Glaucomatous progression in series of stereoscopic photographs and Heidelberg retina tomograph images

Abstract

Objective: To compare optic disc changes using automated analysis of Heidelberg retina tomograph (HRT) images with assessments, by glaucoma specialists, of change in stereoscopic photographs.

Methods: Baseline and follow-up stereophotographs and corresponding HRT I series of 91 eyes from 56 patients were selected. The selection criteria were sufficiently long, good-quality HRT series (7 visits in > or =70 months of follow-up) and follow-up photographs contemporaneous with the final HRT image. Topographic change analysis (TCA), statistic image mapping (SIM), and linear regression of rim area (RALR) across time were applied to HRT series. Glaucomatous change determined from stereophotographs by expert observers was used as the reference standard.

Results: Expert observers identified 33 eyes (36%) as exhibiting glaucomatous change. Altering HRT progression criteria such that 36% of eyes progressed according to each method resulted in concordance between HRT methods and stereophotograph assessment of 54% for TCA, 65% for SIM, and 67% for RALR (Cohen kappa = 0.05, 0.23, and 0.30, respectively).
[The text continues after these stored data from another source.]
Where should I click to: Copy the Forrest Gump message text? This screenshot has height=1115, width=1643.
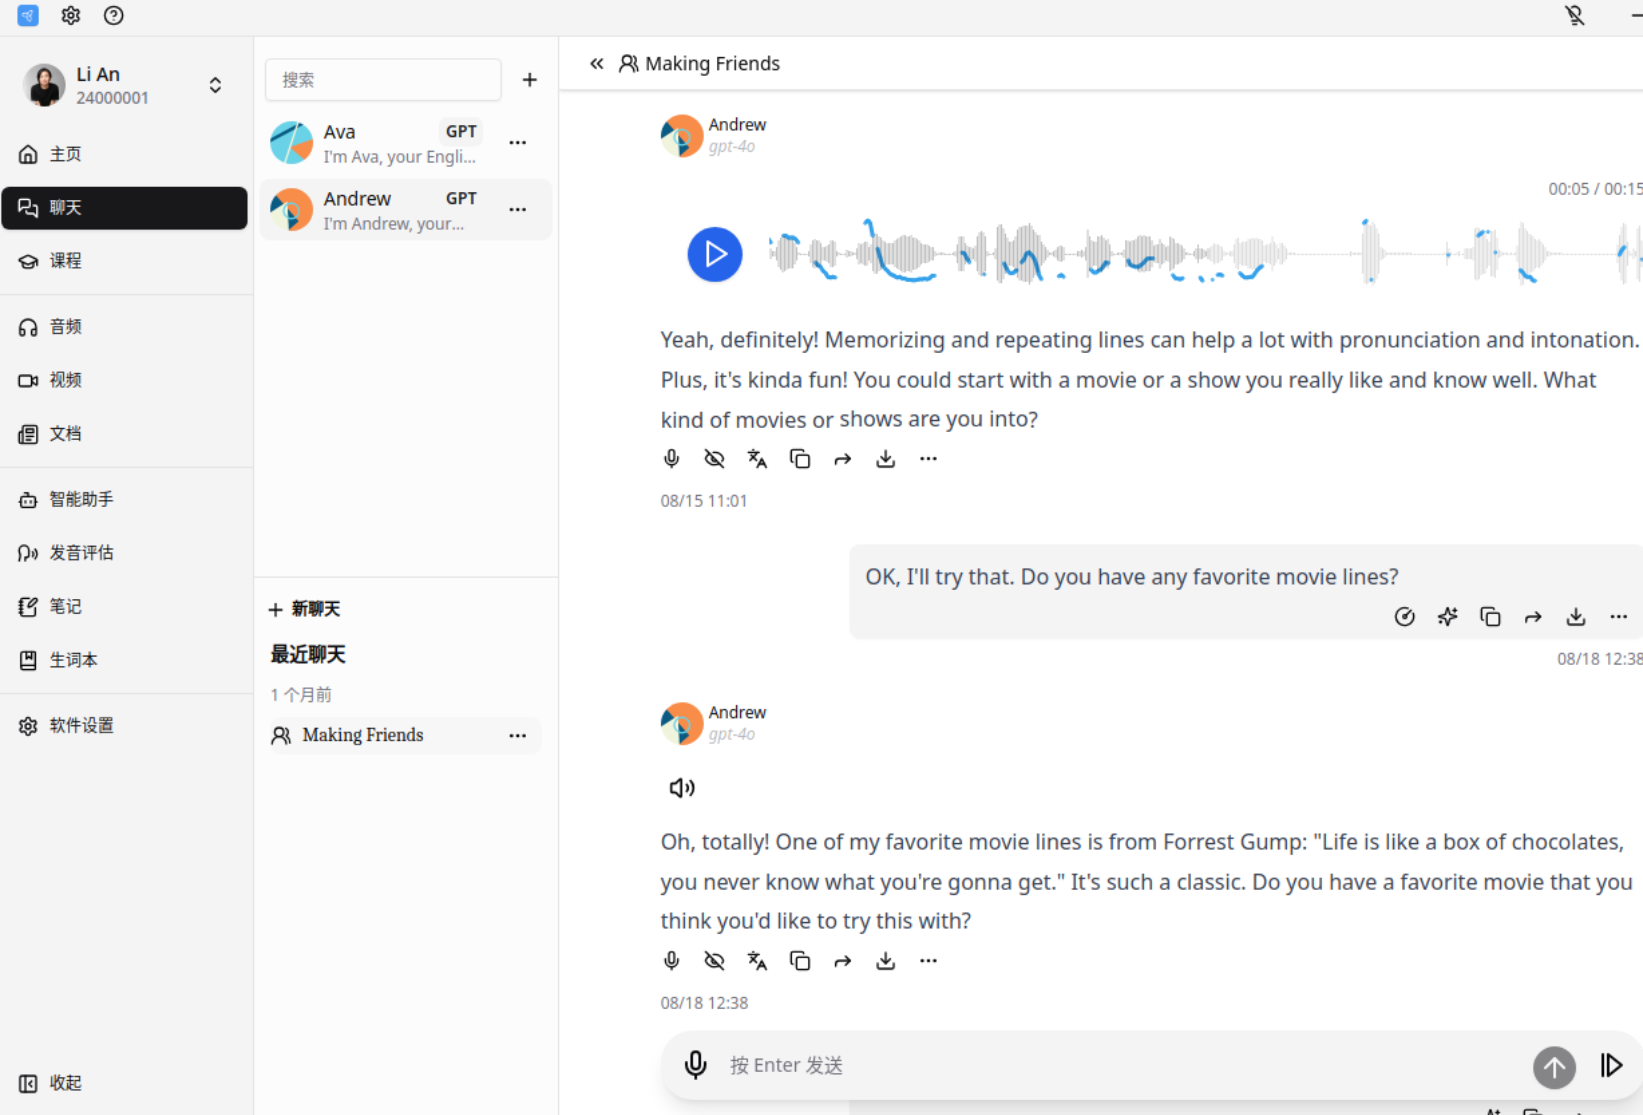(800, 961)
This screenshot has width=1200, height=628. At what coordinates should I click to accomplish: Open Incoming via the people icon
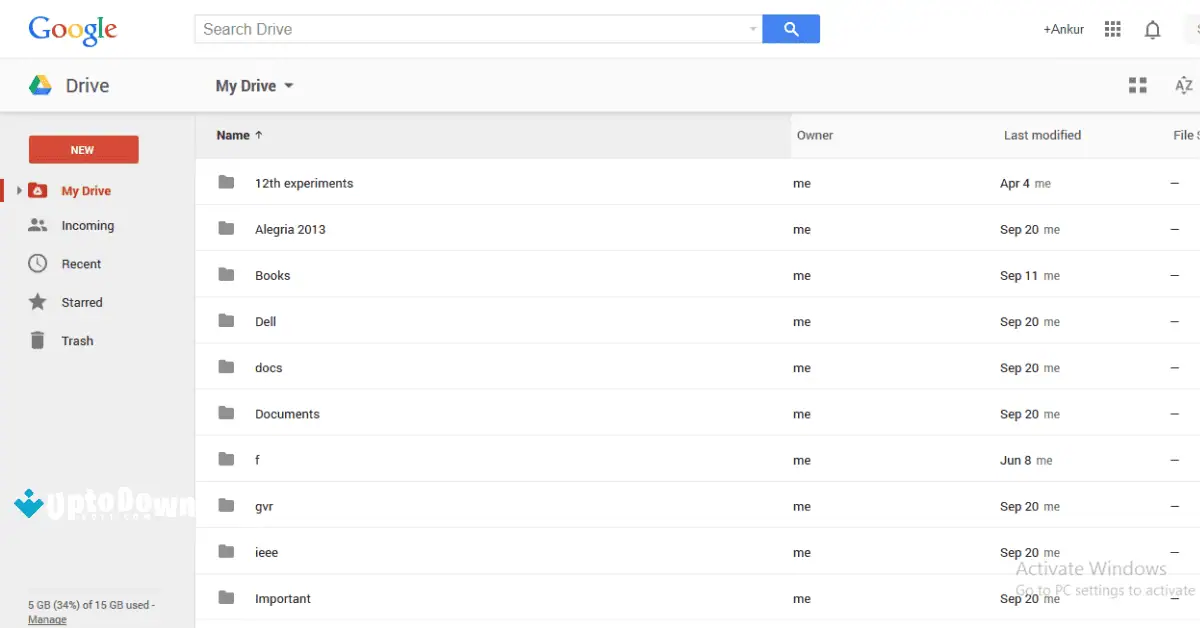[x=36, y=225]

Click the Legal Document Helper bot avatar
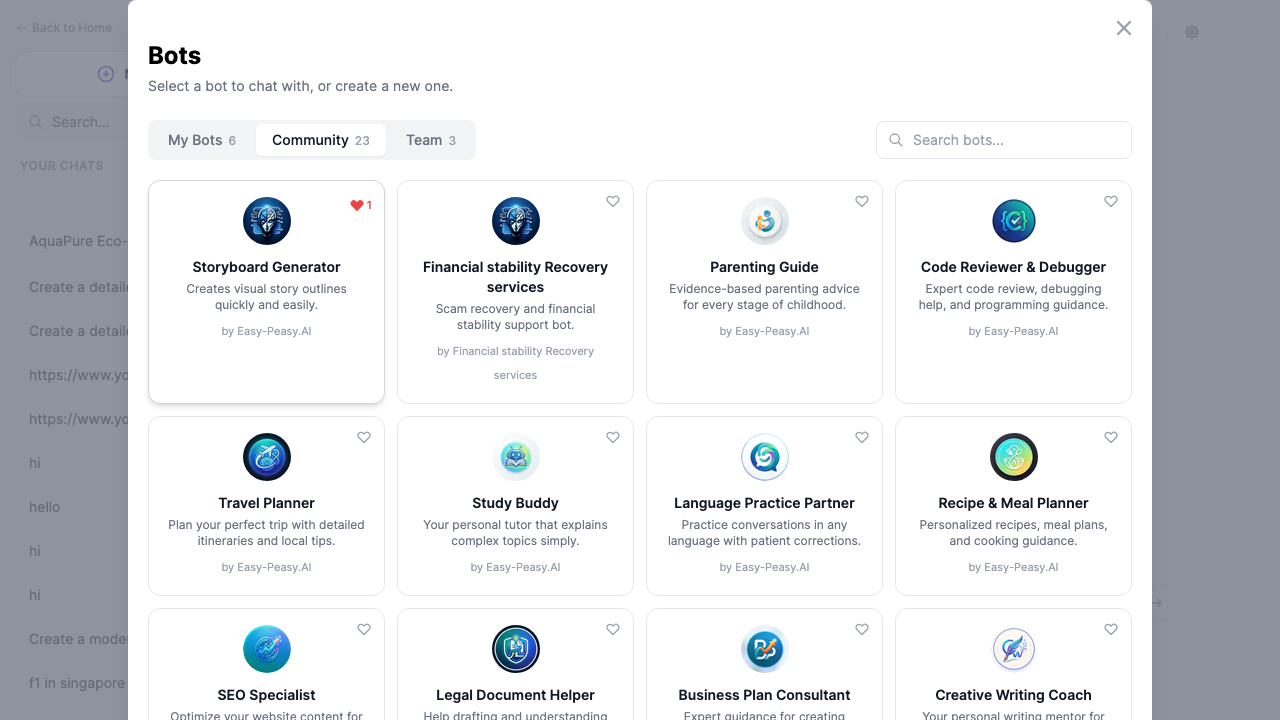click(515, 649)
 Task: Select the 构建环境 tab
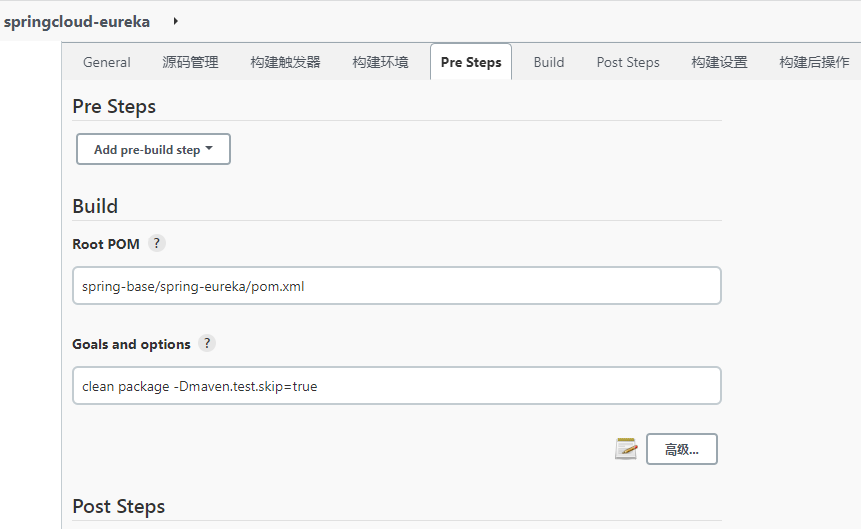click(x=381, y=62)
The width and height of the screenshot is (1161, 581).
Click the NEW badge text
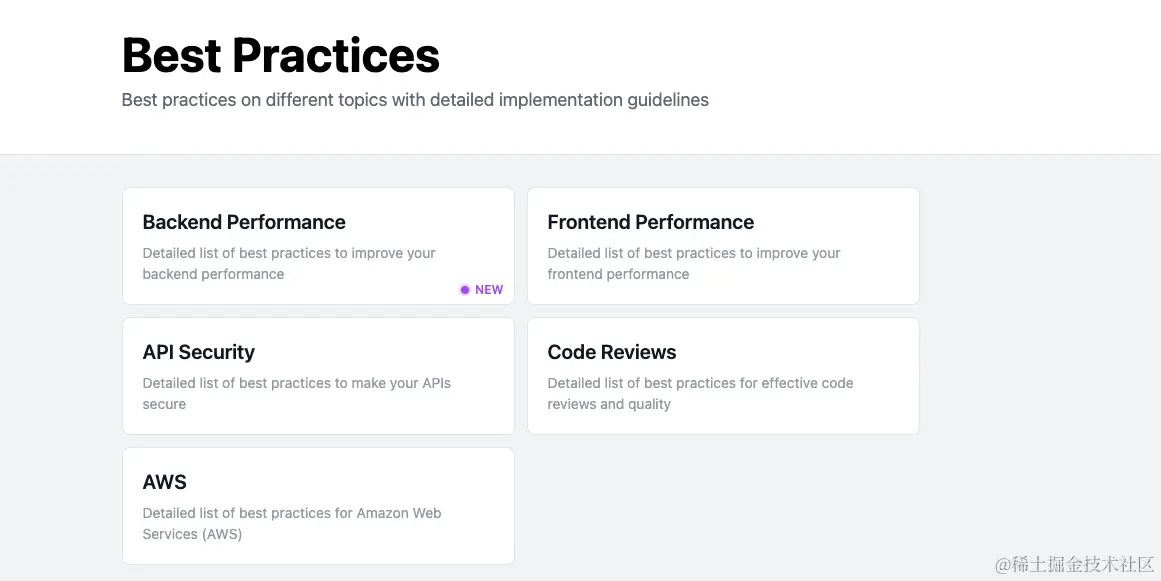(489, 290)
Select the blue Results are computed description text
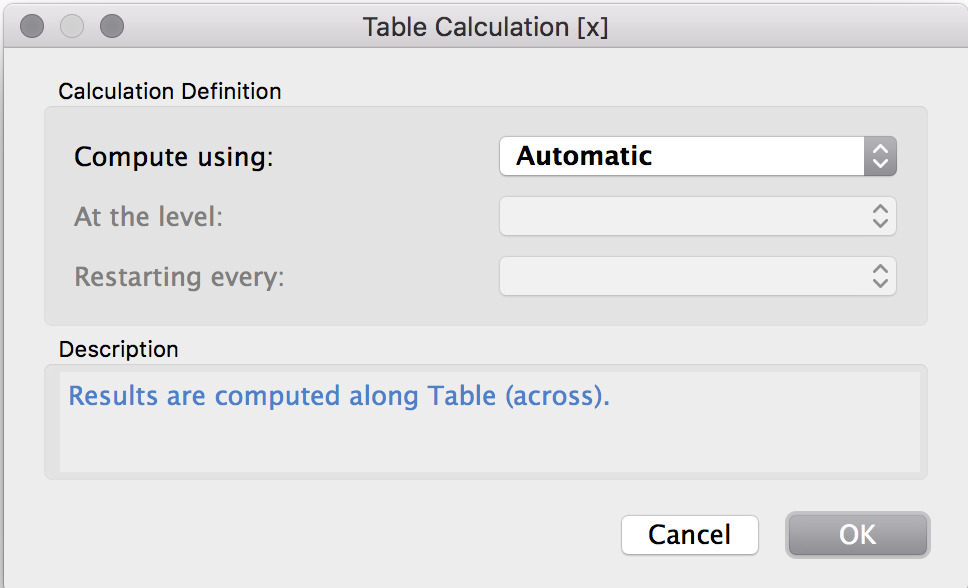The width and height of the screenshot is (968, 588). [338, 396]
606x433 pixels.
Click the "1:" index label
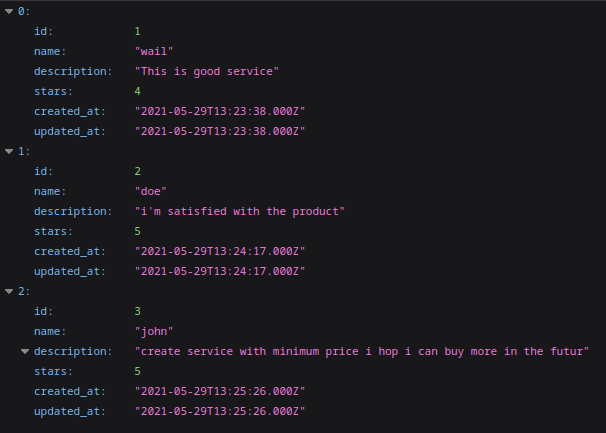tap(24, 151)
Receiver operating characteristic curves of the HRT analyses revealed poor precision of HRT analyses to predict stereophotograph-assessed change: areas under the curve were 0.61 for TCA, 0.62 for SIM, and 0.66 for RALR.

Conclusions: Statistical methods for detecting structural changes in HRT images exhibit only moderate agreement with each other and have poor agreement with expert-assessed change in optic disc stereophotographs.

Figure 1

Selection criteria applied and the resulting sample sizes (patients and eyes) at each stage of selection. HRT indicates Heidelberg retina tomography.

Figure 2

Receiver operating characteristic curves for Heidelberg retina tomograph progression algorithms using stereophotograph-assessed glaucomatous change as the reference standard for topographic change analysis (TCA), statistic image mapping (SIM), and ordinary least squares linear regression of rim area (RALR). Areas under the curve are 0.62 for SIM, 0.61 for TCA, and 0.66 for RALR.

Figure 3

Area proportional Venn diagrams representing the agreement of topographic change analysis (TCA) (A), statistic image mapping (SIM) (B), and ordinary least squares linear regression of rim area (RALR) (C) with stereophotograph assessment. Equal rates of identified progression mean that the circles in each diagram are equal in area.

Figure 4

Area proportional Venn diagrams representing the agreement of topographic change analysis (TCA), statistic image mapping (SIM), and ordinary least squares linear regression of rim area (RALR) with each other in determining glaucomatous progression. Equal rates of identified progression mean that the circles are equal in area.

Figure 5

Case 1. Single baseline (April 1998) (A) and single final follow-up (April 2005) (D) photographs from stereophotograph pairs, with excavation and rim narrowing indicated superotemporally and superonasally (arrows). B, Baseline Heidelberg retina tomograph (HRT) mean image (April 1998). Final follow-up HRT mean images (April 2005) with topographic change analysis (progression flagged) (C) and statistic image mapping (progression flagged) (E) output (the dark red pixels are the largest cluster of pixels in the disc). F, Output for linear regression of rim area (red sectors: significant P values for negative trend of rim area).

Figure 6

Case 2. Single baseline (August 1998) (A) and single final follow-up (August 2005) (D) photographs from stereophotograph pairs, with excavation indicated inferotemporally (arrow). B, Baseline Heidelberg retina tomograph (HRT) mean image (August 1998). Final follow-up HRT mean images (August 2005) with topographic change analysis (no progression flagged) (C) and statistic image mapping (no progression flagged) (E) output (the dark red pixels are the largest cluster of pixels in the disc). F, Output for linear regression of rim area (red sector: significant P value for negative trend of rim area).

Figure 7

Case 3. Single baseline (October 1998) (A) and single final follow-up (August 2005) (D) photographs from stereophotograph pairs, with excavation indicated inferotemporally (arrow). B, Baseline Heidelberg retina tomograph (HRT) mean image (October 1998). Final follow-up HRT mean images (August 2005) with topographic change analysis (no progression flagged) (C) and statistic image mapping (no progression flagged) (E) output (the dark red pixels are the largest cluster of pixels in the disc). F, Output for linear regression of rim area (green center: no significant P values for negative trend of rim area).

Figure 8

Case 4. Single baseline (July 1998) (A) and single final follow-up (July 2005) (D) photographs from stereophotograph pairs, with no observed change. B, Baseline Heidelberg retina tomograph (HRT) mean image (July 1998). Final follow-up HRT mean images (July 2005) with topographic change analysis (progression flagged) (C) and statistic image mapping (progression flagged) (E) output (the dark red pixels are the largest cluster of pixels in the disc). F, Output for linear regression of rim area (red sector: significant P value for negative trend of rim area).